Audit Reveals $1.8 Billion Financial Violations at Russia's Space Agency
The head of Russia's Audit Chamber Tatyana Golikova
Russian auditors have uncovered 92 billion rubles ($1.8 billion) in financial violations committed by federal space agency Roscosmos last year, the head of Russia's Audit Chamber, Tatyana Golikova, said Friday.
The Audit Chamber, a government spending watchdog, released its annual report on Friday detailing investigations into misspending by Russian government agencies and ministries.
During a press conference announcing the report, Golikova singled out Roscosmos as one of Russia's worst offenders, saying: "At first, I didn't believe my inspectors, because the value of the financial violations identified [at Roscosmos] was 92 billion rubles," news agency TASS reported.
The violations included inefficient use of funds, misuse of appropriated funds, and violations in fiscal reporting methods, according to Golikova.
"For me this was an absolute surprise," the Interfax news agency quoted her as saying. "First I reviewed the budget implementation for 2013, and then in 2014, and the number of violations had increased dramatically."
Industry in Crisis
Golikova wasn't the first Russian official to raise the alarm on the management of the space industry.

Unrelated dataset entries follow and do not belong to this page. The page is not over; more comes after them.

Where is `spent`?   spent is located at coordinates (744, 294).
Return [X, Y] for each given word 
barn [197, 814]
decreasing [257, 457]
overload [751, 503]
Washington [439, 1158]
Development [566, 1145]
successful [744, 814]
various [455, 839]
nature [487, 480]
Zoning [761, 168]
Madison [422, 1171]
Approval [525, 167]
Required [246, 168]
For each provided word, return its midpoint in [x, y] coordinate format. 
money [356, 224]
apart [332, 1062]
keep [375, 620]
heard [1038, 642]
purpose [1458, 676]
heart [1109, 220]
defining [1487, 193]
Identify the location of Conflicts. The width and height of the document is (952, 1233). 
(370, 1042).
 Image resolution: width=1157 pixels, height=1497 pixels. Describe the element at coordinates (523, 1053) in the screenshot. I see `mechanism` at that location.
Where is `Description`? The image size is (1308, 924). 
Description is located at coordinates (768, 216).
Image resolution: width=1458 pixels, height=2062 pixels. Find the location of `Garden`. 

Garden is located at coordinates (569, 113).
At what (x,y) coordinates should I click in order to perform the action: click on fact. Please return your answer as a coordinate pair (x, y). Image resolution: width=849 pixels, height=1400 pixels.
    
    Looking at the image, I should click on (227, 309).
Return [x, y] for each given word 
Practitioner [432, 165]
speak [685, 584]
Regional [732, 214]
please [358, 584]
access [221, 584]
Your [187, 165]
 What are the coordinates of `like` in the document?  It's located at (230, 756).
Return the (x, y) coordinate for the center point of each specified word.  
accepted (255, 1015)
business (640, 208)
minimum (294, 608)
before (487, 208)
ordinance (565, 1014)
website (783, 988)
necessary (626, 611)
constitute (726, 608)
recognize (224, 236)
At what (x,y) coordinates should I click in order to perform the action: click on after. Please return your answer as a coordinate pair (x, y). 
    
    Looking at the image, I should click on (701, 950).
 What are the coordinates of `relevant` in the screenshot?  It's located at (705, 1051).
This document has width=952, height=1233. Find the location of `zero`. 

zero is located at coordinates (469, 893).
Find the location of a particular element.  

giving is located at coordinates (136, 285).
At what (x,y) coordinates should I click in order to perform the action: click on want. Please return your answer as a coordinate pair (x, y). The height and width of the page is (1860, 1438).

Responding to concerns over the health of Russia's space program after losing two spaceships in the last month, Deputy Prime Minister Dmitry Rogozin blamed the problems on the moral decline of the industry's management.
"Acts of fraud, abuse of authority, and forgery of documents have been uncovered that have caused [space] enterprises over 9 billion rubles [$180 million] in economic damage," Rogozin said Tuesday, the RIA Novosti news agency reported. He did not specify over what period the damage was incurred.
"With this sort of degeneration of management such high incidence of accidents is not surprising," he added.
The Saga of Vostochny
The Audit Chamber has not published the details of its Roscosmos probe, but according to Golikova, a large part of the space agency's financial irregularities are related to ongoing problems at the construction site of Russia's new Vostochny Cosmodrome in Russia's Far East.
Vostochny is a massive $3 billion government project intended to guarantee Russia's independent access to space. Russia currently relies on the Soviet-built Baikonur Cosmodrome in Kazakhstan to handle most of its space launches.
When President Vladimir Putin paid Vostochny a visit in September he pledged an additional $1 billion in funding to complete the project by December 2015, which he has set as the unshakable date of a first rocket launch from the new spaceport.
With the money came a stern warning to local construction officials: the Federal Security Service (FSB) is watching and anyone caught pilfering funds will be arrested and brought up on criminal charges.
A month later, the Investigative Committee joined up with the FSB to make an example of the former head of Dalspetsstroi, the prime contractor on the Vostochny project, arresting him for stealing 1.8 billion rubles ($36 million) of state funds.
Since then, prosecutors have declared it open season on officials involved in the project. The Prosecutor General's office in April said it had opened 20 criminal cases and prosecuted 228 officials at Vostochny.
"I think some officials and people have lost their fear [of punishment]," Prosecutor General Yury Chaika said at the time. "We need to implement stricter penalties," he added, TASS reported.
Yet Vostochny continues to consume funds. In mid-May, Interfax reported that Dalspetsstroi had asked the government for an additional 20 billion rubles ($400 million) to help complete construction of the cosmodrome by December.
Chaika is not alone in his desire to see the penalties for embezzling state funds increase. Alarmed that the Audit Chamber had discovered an increase in financial violations not only at Roscosmos but across the government, Golikova on Friday said the same thing.
To combat this disturbing trend, she said the Audit Chamber would conduct over 400 inspections next year that would affect "all aspects of economic life in Russian society," TASS reported.
Asked why Golikova had singled out Roscosmos if violations are rampant throughout the government, Pavel Luzin, a space industry analyst at Perm State University, said "the government needs to explain the current bad situation with the space industry and space program."
Despite numerous efforts to reform the space industry since a long streak of crashes and high-profile failures began in 2010, Russian rockets continue to explode and officials are at a loss as to how to fix the space industry's problems.
But while corruption in the space industry hinders effective reform, Luzin said the Audit Chamber's report does not necessarily mean that Roscosmos has stolen 92 billion rubles.
"Violations just mean disorder, because the Russian flow of documents is very intricate and it is impossible to keep all of them in order. Sure, some shady deals are possible, and moreover they take place, but it doesn't mean that all of the 92 billion rubles have been stolen. That's impossible," Luzin said.